=== Section Start ===

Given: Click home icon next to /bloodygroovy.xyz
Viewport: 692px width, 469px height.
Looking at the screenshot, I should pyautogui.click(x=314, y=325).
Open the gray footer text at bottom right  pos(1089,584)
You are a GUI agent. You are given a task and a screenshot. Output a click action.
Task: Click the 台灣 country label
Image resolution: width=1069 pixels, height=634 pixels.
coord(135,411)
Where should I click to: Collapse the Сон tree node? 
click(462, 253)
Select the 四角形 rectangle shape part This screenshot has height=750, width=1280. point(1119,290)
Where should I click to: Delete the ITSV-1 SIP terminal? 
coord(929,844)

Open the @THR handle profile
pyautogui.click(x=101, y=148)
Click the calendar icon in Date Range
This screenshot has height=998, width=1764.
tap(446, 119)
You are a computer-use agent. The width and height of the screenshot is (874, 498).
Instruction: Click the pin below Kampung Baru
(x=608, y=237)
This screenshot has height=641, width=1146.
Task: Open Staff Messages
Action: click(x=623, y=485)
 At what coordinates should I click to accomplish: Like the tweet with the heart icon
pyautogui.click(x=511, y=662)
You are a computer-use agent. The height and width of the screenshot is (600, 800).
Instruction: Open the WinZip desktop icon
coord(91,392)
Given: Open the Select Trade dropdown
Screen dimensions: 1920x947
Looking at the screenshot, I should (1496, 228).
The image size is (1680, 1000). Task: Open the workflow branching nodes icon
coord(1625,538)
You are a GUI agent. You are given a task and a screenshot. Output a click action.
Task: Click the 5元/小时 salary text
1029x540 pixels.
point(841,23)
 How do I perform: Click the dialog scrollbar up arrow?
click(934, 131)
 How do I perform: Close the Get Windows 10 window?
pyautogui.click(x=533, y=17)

=== Section End ===

WHAT THE EXERCISE ASKS:
Go through the records above and retype each one exactly.

ANSWER SPACE:
Given: Click home icon next to /bloodygroovy.xyz
Viewport: 692px width, 469px height.
Looking at the screenshot, I should pyautogui.click(x=314, y=325).
Open the gray footer text at bottom right  pos(1089,584)
You are a GUI agent. You are given a task and a screenshot. Output a click action.
Task: Click the 台灣 country label
Image resolution: width=1069 pixels, height=634 pixels.
coord(135,411)
Where should I click to: Collapse the Сон tree node? 
click(462, 253)
Select the 四角形 rectangle shape part This screenshot has height=750, width=1280. point(1119,290)
Where should I click to: Delete the ITSV-1 SIP terminal? 
coord(929,844)

Open the @THR handle profile
pyautogui.click(x=101, y=148)
Click the calendar icon in Date Range
This screenshot has height=998, width=1764.
tap(446, 119)
You are a computer-use agent. The width and height of the screenshot is (874, 498).
Instruction: Click the pin below Kampung Baru
(x=608, y=237)
This screenshot has height=641, width=1146.
Task: Open Staff Messages
Action: click(x=623, y=485)
 At what coordinates should I click to accomplish: Like the tweet with the heart icon
pyautogui.click(x=511, y=662)
You are a computer-use agent. The height and width of the screenshot is (600, 800).
Instruction: Open the WinZip desktop icon
coord(91,392)
Given: Open the Select Trade dropdown
Screen dimensions: 1920x947
Looking at the screenshot, I should (1496, 228).
The image size is (1680, 1000). Task: Open the workflow branching nodes icon
coord(1625,538)
You are a GUI agent. You are given a task and a screenshot. Output a click action.
Task: Click the 5元/小时 salary text
1029x540 pixels.
point(841,23)
 How do I perform: Click the dialog scrollbar up arrow?
click(934, 131)
 How do I perform: Close the Get Windows 10 window?
pyautogui.click(x=533, y=17)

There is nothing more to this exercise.